Friday, January 27, 2012

Herb Cottage Newsletter: Winter Gardening!

I thought that you might enjoy reading Cindy's Herb Cottage Newsletter: Winter Gardening!.  Check it out for some good recipes including KALE SOUP WITH SORRELIt sounds so good! 


  • 1 large bunch Kale or Swiss Chard

  • About 15 - 20 large leaves Sorrel

  • Small Bunch Parsley

  • 2 quarts of broth- I like to use Chicken, but if you are a vegetarian or vegan you can use a vegetable broth

  • 1 - 2 Tablespoons Olive Oil

  • 1 onion- chopped

  • 2 Cloves Garlic- chopped

  • salt and pepper to taste

  • Add Olive Oil to soup pot, heat. When hot add chopped Onion and Garlic. Cook until slightly brown.. about 10 minutes. Add broth to pot and bring to simmer. Add coarsely chopped Kale and Sorrel leaves and Parsley and simmer until greens are cooked... about 10 minutes.

    Cool soup slightly and then puree in blender or food processor. NOTE: if processing hot soup, be careful not to let it spew up and out of blender. It's best to let the soup cool first.

    Return soup to pot and heat before serving. Add a dollop of sour cream, if desired and sprinkle with chives. This soup can also be eaten chilled rather than heated.

    If you have a lot of Parsley, you can use it in pesto sauces as well as dry it for later use. Sometimes, Parsley doesn't thrive in our Texas summer, so a supply of the newly dried herb will get you through the summer months.

    Parsley can be mixed with Basil for a lovely pesto. I like it with Roasted Walnuts added, rather than the traditional Pine Nuts. You can also make a Parsley and Sorrel pesto to flavor soups and even stews where you'd like a tangy flavor.


  • 2 cups clean leaves -- you can use all one variety of herb such as basil, parlsey or cilantro OR-- use a mix of herbs and greens or herbs such as Parsley mixed with Basil or Cilantro. Throw in a few Hot Peppers for a spicier pesto. Or, add Roasted Sweet Peppers for a savory flavor.

  • 1/4 - 1/2 cup nuts. Pine nuts are traditional, but you can use pecans, walnuts, almonds, hazel nuts or cashews for a different flavor. Roasting the nuts beforehand brings out their flavor.

  • 1/2 cup grated hard cheese such as Parmesan, Asiago or Romano, or a blend.

  • 5-8 cloves of garlic, according to your taste

  • Approximately 1/2 cup olive or other vegetable oil.

  • The amount of oil can vary depending on how much cheese and nuts you put in.

    Food Processor:

    Add all ingredients and process until you have a smooth, well-mixed pesto. The consistency should be similar to that of mayonnaise.


    This is a little more work than using a food processor, but makes an equally delicious pesto.
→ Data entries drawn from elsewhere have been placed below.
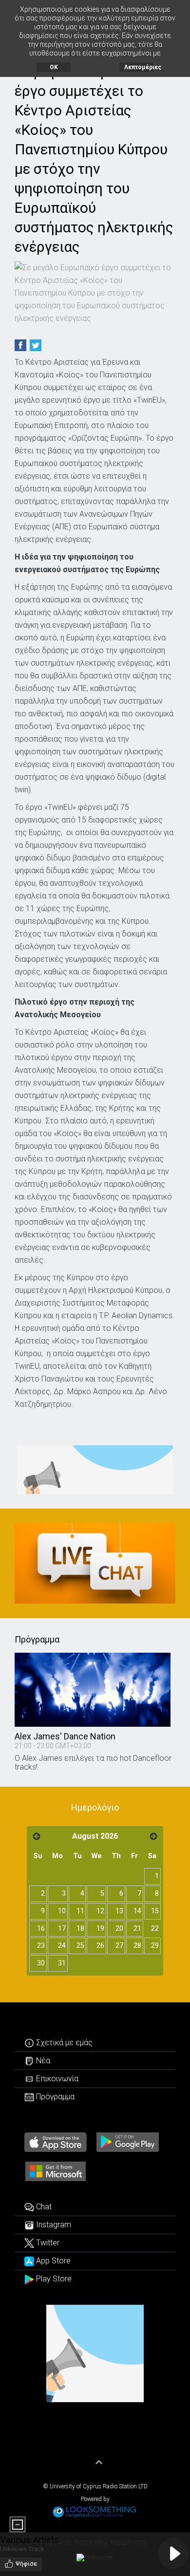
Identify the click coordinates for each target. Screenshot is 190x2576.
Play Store (53, 2278)
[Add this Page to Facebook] (20, 345)
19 (100, 1928)
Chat (43, 2206)
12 (100, 1911)
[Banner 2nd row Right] (95, 1563)
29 (155, 1945)
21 (137, 1928)
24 (62, 1945)
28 (137, 1945)
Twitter (46, 2242)
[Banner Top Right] (95, 1469)
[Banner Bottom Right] (95, 2353)
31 (62, 1963)
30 (41, 1963)
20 (119, 1928)
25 (80, 1945)
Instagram (52, 2224)
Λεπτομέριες (138, 67)
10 (62, 1911)
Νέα (42, 2060)
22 (155, 1928)
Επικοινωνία (56, 2078)
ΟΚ (54, 67)
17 (62, 1928)
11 (80, 1911)
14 (137, 1911)
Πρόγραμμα (54, 2096)
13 (119, 1911)
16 (41, 1928)
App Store (52, 2260)
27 (119, 1945)
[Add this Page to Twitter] (35, 345)
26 (100, 1945)
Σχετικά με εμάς (63, 2042)
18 (80, 1928)
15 (155, 1911)
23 (41, 1945)
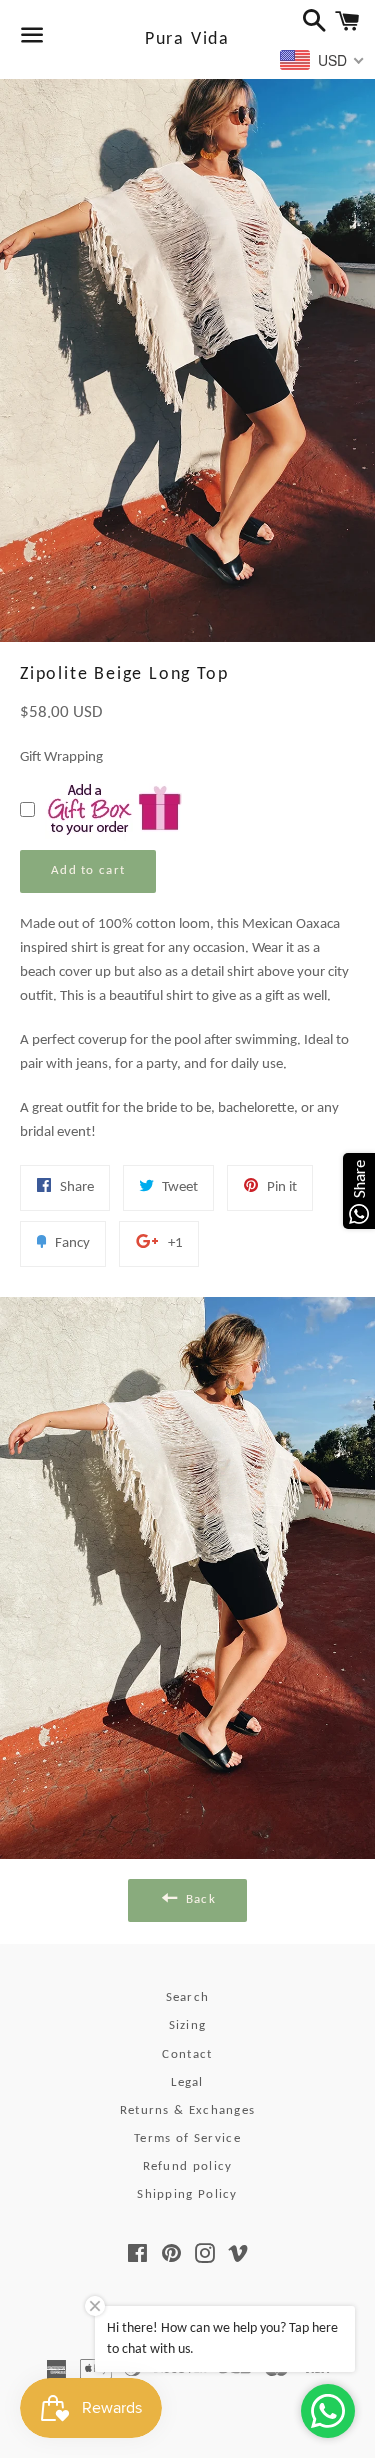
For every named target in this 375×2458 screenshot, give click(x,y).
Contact (187, 2054)
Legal (187, 2082)
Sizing (188, 2025)
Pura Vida (187, 39)
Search (188, 1997)
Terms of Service (187, 2138)
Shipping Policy (187, 2194)
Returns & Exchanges (188, 2110)
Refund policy (188, 2166)
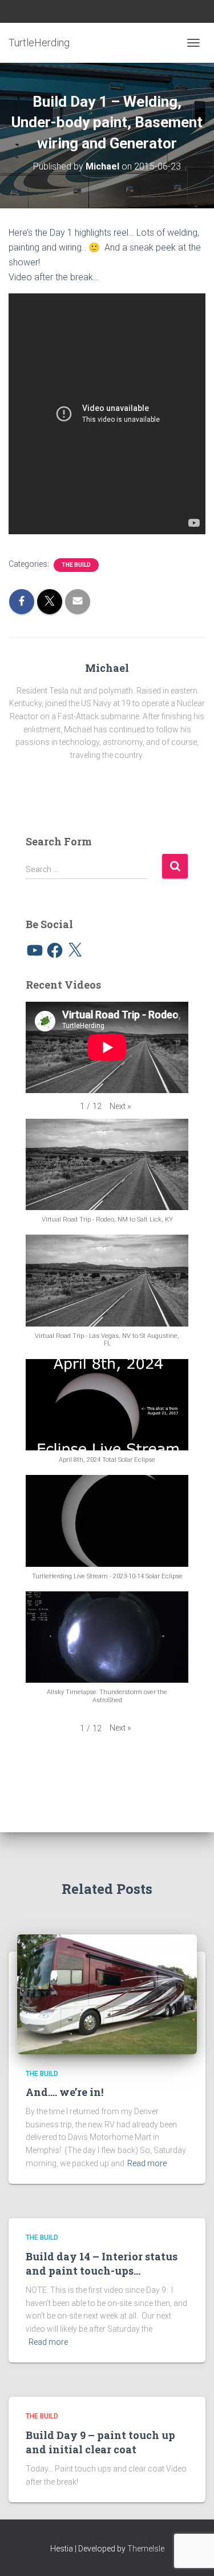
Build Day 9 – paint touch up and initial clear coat (100, 2442)
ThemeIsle (145, 2548)
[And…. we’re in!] (107, 1993)
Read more (147, 2163)
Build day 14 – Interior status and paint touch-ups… (101, 2263)
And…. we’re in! (64, 2092)
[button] (120, 1106)
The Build (76, 565)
    Place about a quarter of the basil leaves in the blender jar adding 1/2 cup oil, the nuts and cheese. Blend (I use the puree setting or high setting.) You'll need a wooden spoon or rubber spatula to push the mixture down onto the blades fairly often.

    --Don't do what I did one time.... and stick a wooden spoon in the jar before the blades stopped turning. The spoon was jerked from my hand, bounced out of the jar, sprayed oil and basil everywhere and broke the spoon inside the jar. I threw the whole mess away and had to start over so I didn't have splinters in the pesto. In other words.... wait until the blades have stopped turning before sticking the spoon in!!!

    After you have that first mix pretty well blended and the nuts are well ground, just keep adding the basil leaves about a handful at time until all the leaves are used up. If the mix is too thick, add a little oil to thin it down. It doesn't have to be perfectly smooth. In fact, I like the pesto a little coarse so I can see the leaves, but the nuts should be well ground.

    To preserve the pesto, I fill ice cube trays with the mixture and freeze it over night. The next day I remove the pesto cubes and store them in a plastic bag or tub in the freezer. One cube is one serving. If you make different pesto with lots of green ingredients, be sure to label the bags so you'll know which is which!